Nearly 60 out of 100 000 people suffer cardiac arrest outside the hospital each year and only one in ten survive. Survival and outcome greatly depend on immediate response with early call for help, bystander resuscitation attempt and fast use of defibrillators. In patients with refractory cardiac arrest, pre-hospital physicians in the emergency medical services may terminate CPR outside the hospital or continue CPR while bringing patients to the hospital.

The current study investigated the survival and, just as importantly, the functional status in patients with refractory cardiac arrest brought to the hospital with ongoing CPR and treated conservatively without the support of extracorporeal life systems. The study included 3 992 patients who had a cardiac arrest outside hospital in a large urban area and were treated by physician-based emergency medical services between 2002 and 2011. Of these, 1 285 (32%) were successfully resuscitated outside hospital and 108 (3%) were brought to the hospital with refractory cardiac arrest.

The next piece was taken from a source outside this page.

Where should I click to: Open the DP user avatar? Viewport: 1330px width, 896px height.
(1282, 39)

Approximately half of the patients brought to the hospital with ongoing CPR were successfully resuscitated and were admitted to a hospital ward. In the other half the resuscitation attempt was terminated in the emergency department after more than one hour of CPR on average. Of the successfully resuscitated patients with refractory cardiac arrest about a third were suffering from cardiac arrest due to acute myocardial infarction.

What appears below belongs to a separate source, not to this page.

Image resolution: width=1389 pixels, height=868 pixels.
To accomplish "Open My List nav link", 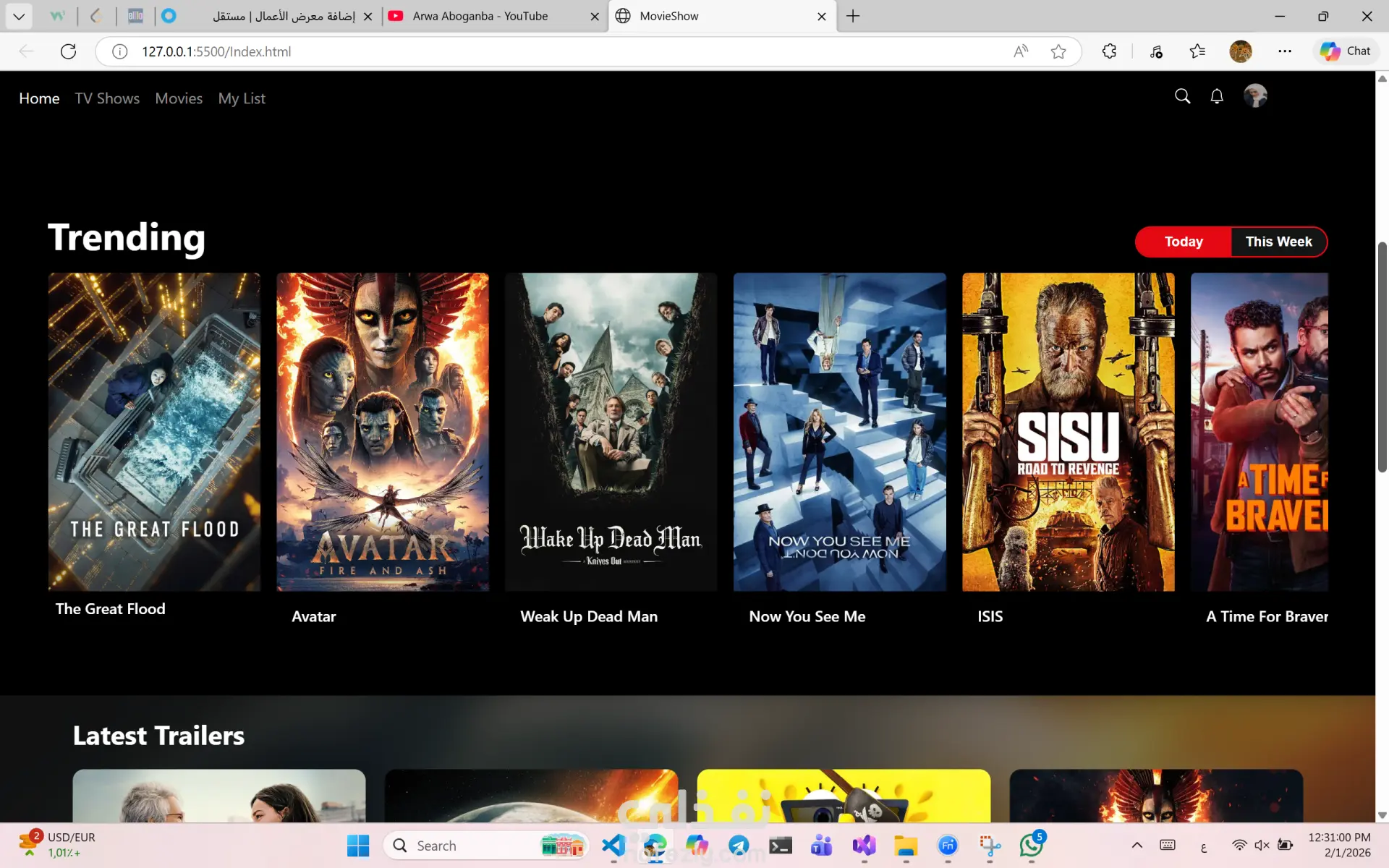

The rate of survival in patients with refractory cardiac arrest who received ongoing CPR was 20% compared to 42% in those who were resuscitated before arrival at the hospital (p<0.001). Sufficient function for carrying out independent daily activities was found in approximately nine out of ten in both patient groups discharged from hospital with a high functional status (86% in the ongoing CPR group and 84% in those with successful pre-hospital resuscitation, p=0.7).

"Even though the survival rate in patients with refractory cardiac arrest is lower the prognosis is not dismal and importantly the functional status at hospital discharge is similar to patients resuscitated before arrival at the hospital," said Dr Søholm. "Our results indicate that maybe resuscitation attempts should be extended as the prognosis for patients with refractory cardiac arrest is not as poor as we previously thought. In general we recommend that cardiac arrest patients are given post-resuscitation care in dedicated cardiac arrest centres with highly specialised treatment options and experienced physicians."

She concluded: "Our study shows that it is worth bringing patients with refractory cardiac arrest to the hospital with ongoing CPR. Patients with refractory cardiac arrest have a higher survival than expected - even without the use of extracorporeal life systems."